(Task inputs)

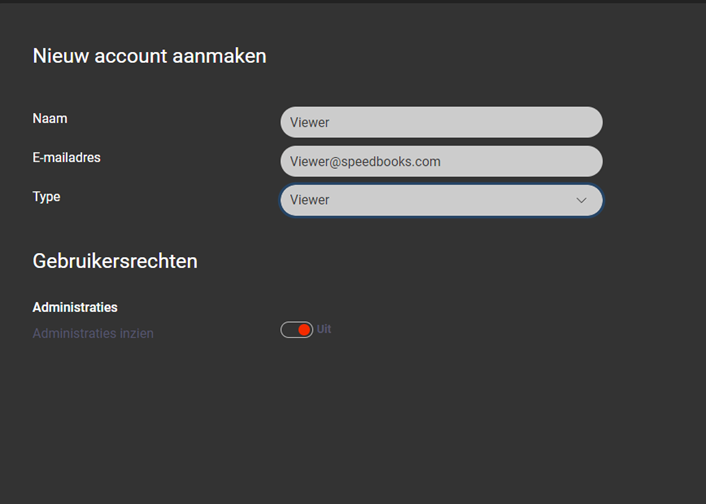Select the 'Viewer' value text in Type combo box
Viewport: 706px width, 504px height.
point(309,200)
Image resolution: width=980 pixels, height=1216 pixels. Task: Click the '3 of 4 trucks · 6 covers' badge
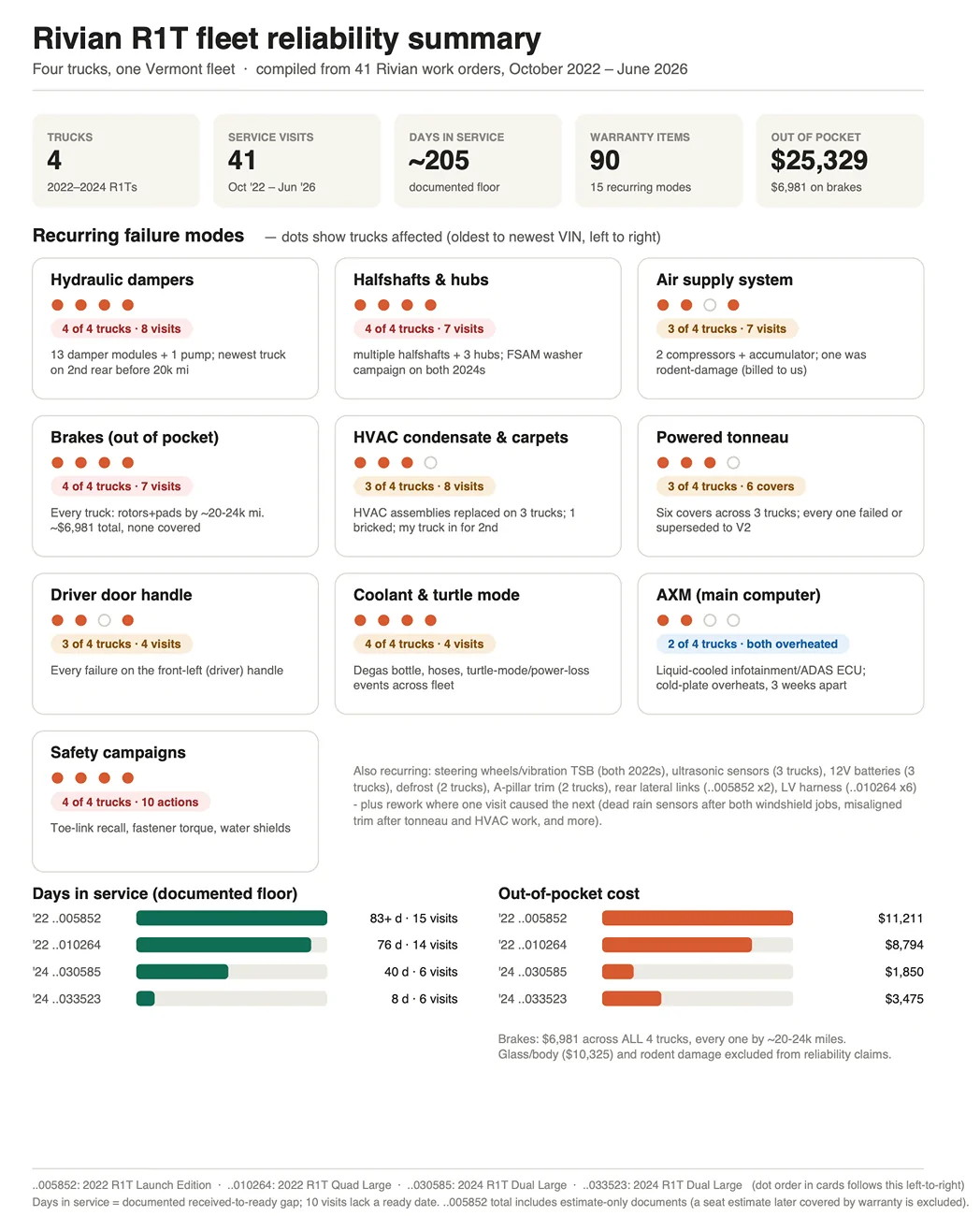(x=731, y=486)
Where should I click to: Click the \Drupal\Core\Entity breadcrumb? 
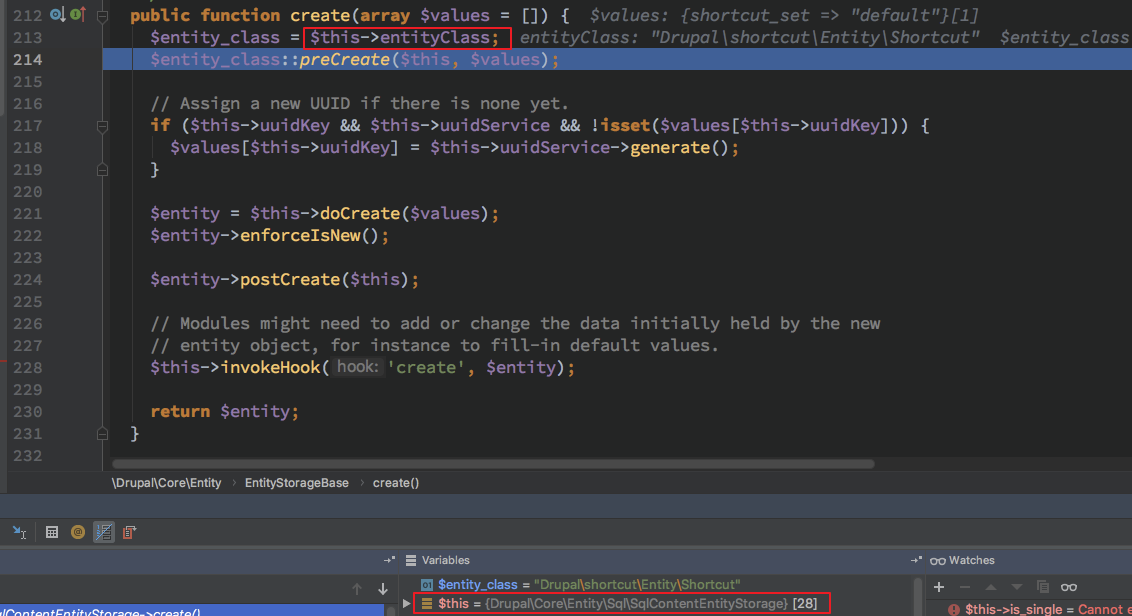166,483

(End Task inputs)

Directions: Your answer must be an exact copy of the lines above, from the line that contains "Image resolution: width=980" through the final line, with no pictures in it.

Exercise result:
Image resolution: width=980 pixels, height=1216 pixels. Task: Click the '3 of 4 trucks · 6 covers' badge
(x=731, y=486)
Where should I click to: Click the \Drupal\Core\Entity breadcrumb? 
166,483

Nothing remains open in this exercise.